#### PASSAGE:
▬▬▬▬▬▬
Intent	Allows you to use different business rules or algorithms depending upon the    context in which they occur.
Problem	The selection of an algorithm that needs to be applied depends upon the    client making the request or the data being acted upon. If you simply have a    rule in place that does not change, you do not need a Strategy pattern..
Solution	Separates the selection of algorithm from the implementation of the algorithm.    Allows for the selection to be made based upon context.
Participants and Collaborators	•   The strategy specifies how the different algorithms are used.        Collaborators    •   The concreteStrategies implement these different algorithms.    •   The Context uses the specific ConcreteStrategy with a reference of        type Strategy. The strategy and Context interact to implement the        chosen algorithm (sometimes the strategy must query the Context).        The Context forwards requests from its Client to the Strategy.
Consequences	•   The Strategy pattern defines a family of algorithms.    •   Switches and/or conditionals can be eliminated.    •   You must invoke all algorithms in the same way (they must all have the         same interface). The interaction between the ConcreteStrategies         and the Context may require the addition of getstate type methods         to the Context.
Implementation	Have the class that uses the algorithm (the Context) contain an abstract    class (the stragegy) that has an abstract method specifying how to call the    algorithm. Each derived class implements the algorithm as needed. Note:    this method wouldn't be abstract if you wanted to have some default behavior.
▬▬▬▬▬▬
#### EXTRACTED DATA:
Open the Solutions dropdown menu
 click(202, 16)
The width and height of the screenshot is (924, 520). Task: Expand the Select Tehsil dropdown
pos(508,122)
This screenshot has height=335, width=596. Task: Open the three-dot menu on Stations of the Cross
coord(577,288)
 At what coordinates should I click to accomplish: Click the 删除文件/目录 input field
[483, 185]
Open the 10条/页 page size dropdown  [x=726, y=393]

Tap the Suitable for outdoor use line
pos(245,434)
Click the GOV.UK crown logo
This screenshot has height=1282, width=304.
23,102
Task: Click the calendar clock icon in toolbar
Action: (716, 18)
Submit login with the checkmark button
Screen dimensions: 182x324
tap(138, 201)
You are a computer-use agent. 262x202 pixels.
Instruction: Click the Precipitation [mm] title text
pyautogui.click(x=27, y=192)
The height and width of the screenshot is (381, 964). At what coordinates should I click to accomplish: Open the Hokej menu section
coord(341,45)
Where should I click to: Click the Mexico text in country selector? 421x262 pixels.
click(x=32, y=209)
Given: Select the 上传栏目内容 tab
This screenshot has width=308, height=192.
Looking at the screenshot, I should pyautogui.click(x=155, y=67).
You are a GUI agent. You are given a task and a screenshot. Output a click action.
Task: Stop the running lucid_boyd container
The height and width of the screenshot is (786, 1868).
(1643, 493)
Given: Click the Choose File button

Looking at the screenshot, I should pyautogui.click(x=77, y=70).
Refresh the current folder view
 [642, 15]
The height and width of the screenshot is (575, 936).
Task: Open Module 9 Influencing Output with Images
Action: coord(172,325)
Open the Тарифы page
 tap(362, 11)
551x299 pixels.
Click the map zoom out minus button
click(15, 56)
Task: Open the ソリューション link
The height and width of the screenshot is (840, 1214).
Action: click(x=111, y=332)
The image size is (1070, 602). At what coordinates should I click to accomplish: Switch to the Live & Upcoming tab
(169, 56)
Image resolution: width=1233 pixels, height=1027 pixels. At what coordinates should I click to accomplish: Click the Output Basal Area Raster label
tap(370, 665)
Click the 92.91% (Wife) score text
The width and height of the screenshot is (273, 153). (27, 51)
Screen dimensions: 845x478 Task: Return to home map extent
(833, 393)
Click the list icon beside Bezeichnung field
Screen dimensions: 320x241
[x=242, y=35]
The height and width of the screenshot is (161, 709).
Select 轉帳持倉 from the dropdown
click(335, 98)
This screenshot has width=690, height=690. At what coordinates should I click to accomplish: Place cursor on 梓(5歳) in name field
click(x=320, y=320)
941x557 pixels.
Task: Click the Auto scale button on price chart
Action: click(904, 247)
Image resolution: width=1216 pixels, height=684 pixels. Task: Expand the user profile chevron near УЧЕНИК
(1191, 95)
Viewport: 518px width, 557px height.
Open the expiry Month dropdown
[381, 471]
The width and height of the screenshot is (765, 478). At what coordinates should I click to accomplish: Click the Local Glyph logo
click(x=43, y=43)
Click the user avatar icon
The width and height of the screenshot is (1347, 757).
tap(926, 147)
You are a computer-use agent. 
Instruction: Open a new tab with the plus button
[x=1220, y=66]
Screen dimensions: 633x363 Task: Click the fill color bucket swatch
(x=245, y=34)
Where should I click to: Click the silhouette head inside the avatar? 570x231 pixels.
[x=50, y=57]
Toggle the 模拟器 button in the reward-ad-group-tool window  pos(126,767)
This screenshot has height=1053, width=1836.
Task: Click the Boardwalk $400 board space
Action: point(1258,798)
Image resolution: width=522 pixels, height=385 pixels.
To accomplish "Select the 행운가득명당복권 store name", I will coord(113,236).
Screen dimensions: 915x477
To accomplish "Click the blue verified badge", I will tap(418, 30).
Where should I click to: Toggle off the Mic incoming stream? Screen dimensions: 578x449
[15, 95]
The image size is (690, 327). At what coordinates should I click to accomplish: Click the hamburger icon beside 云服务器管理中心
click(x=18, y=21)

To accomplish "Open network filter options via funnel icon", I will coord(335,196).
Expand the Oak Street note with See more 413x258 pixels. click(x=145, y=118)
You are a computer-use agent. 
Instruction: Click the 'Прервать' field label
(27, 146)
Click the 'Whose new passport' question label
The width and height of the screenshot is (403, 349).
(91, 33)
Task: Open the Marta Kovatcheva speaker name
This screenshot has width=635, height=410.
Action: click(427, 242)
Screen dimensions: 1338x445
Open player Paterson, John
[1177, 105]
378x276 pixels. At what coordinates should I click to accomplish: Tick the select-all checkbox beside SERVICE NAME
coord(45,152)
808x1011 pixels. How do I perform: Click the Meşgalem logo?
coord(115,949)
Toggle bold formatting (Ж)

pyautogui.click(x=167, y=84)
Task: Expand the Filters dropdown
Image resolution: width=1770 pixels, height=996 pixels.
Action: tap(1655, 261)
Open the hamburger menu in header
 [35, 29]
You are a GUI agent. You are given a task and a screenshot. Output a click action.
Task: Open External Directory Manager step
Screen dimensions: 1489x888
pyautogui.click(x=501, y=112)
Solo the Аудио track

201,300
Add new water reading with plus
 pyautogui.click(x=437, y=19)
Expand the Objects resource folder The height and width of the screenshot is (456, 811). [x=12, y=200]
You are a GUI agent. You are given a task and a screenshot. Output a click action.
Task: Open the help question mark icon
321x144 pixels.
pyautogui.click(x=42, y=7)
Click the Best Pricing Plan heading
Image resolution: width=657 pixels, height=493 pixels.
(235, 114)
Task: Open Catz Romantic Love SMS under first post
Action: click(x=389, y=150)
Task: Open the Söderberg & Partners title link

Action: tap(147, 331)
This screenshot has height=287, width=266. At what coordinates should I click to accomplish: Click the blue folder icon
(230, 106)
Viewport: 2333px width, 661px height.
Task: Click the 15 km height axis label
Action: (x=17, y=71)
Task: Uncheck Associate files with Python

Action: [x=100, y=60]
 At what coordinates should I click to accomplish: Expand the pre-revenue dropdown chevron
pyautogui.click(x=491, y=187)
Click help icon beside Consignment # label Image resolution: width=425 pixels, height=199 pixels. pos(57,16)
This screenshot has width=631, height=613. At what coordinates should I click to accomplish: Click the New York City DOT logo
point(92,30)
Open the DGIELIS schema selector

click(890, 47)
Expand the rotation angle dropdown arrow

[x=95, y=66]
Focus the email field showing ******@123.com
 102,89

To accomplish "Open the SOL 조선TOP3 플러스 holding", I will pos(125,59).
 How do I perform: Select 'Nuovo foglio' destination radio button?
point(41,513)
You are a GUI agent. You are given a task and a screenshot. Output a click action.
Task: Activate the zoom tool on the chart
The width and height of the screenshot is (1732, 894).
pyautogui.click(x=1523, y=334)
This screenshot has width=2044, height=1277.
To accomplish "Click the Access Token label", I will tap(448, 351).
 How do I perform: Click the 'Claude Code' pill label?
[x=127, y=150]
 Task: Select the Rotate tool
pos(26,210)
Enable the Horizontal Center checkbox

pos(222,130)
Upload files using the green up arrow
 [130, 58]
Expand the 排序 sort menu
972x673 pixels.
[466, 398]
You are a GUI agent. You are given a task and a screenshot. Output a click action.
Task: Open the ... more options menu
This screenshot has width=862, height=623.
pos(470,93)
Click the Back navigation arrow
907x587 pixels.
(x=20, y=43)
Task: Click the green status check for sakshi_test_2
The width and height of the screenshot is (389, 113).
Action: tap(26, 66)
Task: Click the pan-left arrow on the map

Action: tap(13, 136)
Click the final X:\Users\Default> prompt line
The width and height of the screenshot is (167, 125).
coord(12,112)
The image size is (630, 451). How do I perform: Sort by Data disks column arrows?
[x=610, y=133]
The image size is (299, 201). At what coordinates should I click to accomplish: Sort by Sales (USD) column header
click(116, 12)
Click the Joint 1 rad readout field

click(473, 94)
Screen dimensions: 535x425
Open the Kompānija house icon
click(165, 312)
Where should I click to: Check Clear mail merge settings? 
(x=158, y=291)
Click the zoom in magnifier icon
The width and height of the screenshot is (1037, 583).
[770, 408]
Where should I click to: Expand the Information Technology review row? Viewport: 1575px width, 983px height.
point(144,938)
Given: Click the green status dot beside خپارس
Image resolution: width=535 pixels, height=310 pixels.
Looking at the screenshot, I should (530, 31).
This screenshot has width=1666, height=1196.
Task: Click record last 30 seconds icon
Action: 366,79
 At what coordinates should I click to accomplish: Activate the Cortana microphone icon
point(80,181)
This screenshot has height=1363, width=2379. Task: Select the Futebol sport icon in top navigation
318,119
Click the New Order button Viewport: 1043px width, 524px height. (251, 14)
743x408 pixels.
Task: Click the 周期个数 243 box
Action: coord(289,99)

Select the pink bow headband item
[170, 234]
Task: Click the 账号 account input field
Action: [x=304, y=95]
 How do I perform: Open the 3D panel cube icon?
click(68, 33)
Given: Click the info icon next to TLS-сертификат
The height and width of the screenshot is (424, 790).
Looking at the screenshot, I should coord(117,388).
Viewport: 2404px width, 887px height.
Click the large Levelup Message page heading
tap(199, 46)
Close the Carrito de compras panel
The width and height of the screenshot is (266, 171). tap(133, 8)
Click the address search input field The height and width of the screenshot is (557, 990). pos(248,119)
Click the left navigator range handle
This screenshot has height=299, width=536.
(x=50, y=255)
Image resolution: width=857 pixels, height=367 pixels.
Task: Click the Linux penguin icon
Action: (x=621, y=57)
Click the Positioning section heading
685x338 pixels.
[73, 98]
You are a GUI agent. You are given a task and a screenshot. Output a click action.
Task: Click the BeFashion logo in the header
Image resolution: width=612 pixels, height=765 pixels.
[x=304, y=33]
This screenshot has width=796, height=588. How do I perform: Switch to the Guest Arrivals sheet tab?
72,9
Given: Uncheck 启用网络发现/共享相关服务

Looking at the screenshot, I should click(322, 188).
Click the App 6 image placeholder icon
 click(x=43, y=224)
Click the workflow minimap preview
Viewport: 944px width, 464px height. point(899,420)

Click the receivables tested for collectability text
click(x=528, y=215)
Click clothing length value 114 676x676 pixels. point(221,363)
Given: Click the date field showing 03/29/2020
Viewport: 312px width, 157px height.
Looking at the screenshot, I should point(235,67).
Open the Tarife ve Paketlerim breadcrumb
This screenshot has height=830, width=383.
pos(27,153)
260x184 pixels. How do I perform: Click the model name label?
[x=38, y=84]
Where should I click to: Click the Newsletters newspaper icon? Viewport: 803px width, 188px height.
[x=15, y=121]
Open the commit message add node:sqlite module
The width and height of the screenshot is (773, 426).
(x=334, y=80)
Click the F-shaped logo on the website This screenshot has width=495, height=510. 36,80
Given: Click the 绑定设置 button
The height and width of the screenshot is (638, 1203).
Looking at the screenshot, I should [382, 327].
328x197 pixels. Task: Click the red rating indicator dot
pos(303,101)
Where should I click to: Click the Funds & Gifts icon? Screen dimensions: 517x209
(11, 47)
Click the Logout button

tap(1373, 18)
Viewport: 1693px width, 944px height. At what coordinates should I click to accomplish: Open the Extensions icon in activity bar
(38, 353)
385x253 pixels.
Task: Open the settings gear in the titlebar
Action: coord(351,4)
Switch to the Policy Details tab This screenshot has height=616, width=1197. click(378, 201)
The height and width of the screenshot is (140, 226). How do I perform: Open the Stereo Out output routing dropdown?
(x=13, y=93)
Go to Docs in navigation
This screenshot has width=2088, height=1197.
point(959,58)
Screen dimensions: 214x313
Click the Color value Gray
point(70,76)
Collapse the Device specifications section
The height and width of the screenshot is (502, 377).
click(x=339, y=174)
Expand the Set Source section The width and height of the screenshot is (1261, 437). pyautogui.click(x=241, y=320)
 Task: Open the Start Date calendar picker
▬▬▬▬▬▬
Extend the Strategy pattern summary past its final sentence.

#### RESULT OF THE TASK:
Standard and simplified structure of strategy pattern

C++ code implementing strategy pattern

class Interface {  //this class and all sorting clases could be templated to be able to deal with sorting lists of different data types
    std::unique_ptr<ISort> sorter_;
public:
    Interface():sorter_(new CQuickSorter()){ //CQuickSorter is the default sorter
    }
    template<typename T>
    setSorter(){    //one could also use perfect forwarding to pass arguments to T's constructor
        sorter_.reset(new T());
    }
    void sort(std::list<string> &list){
        sorter_->sort(list);
    }
};

int main(){
    std::list<int> li;
    Interface cn;
    cn.sort(li);  //using a default sort
    cn.setSorter<CBubbleSort>();
    cn.sort(li);  //using bubble sort
}

Decorator Pattern

Intent

Attach additional responsibilities to an object dynamically. Decorators provide a flexible alternative to subclassing for extending functionality.

The Decorator pattern works by allowing me to create a chain of objects that starts with the decorator objects— the objects responsible for the new function— and ends with the original object.

Key Features

Intent	Attach additional responsibilities to an object dynamically.
Problem	The object that you want to use does the basic functions you require.    However, you may need to add some additional functionality to the object,    occurring before or after the object's base functionality. Note that the Java    foundation classes use the Decorator pattern extensively for I/O handling.
Solution	Allows for extending the functionality of an object without resorting to subclassing.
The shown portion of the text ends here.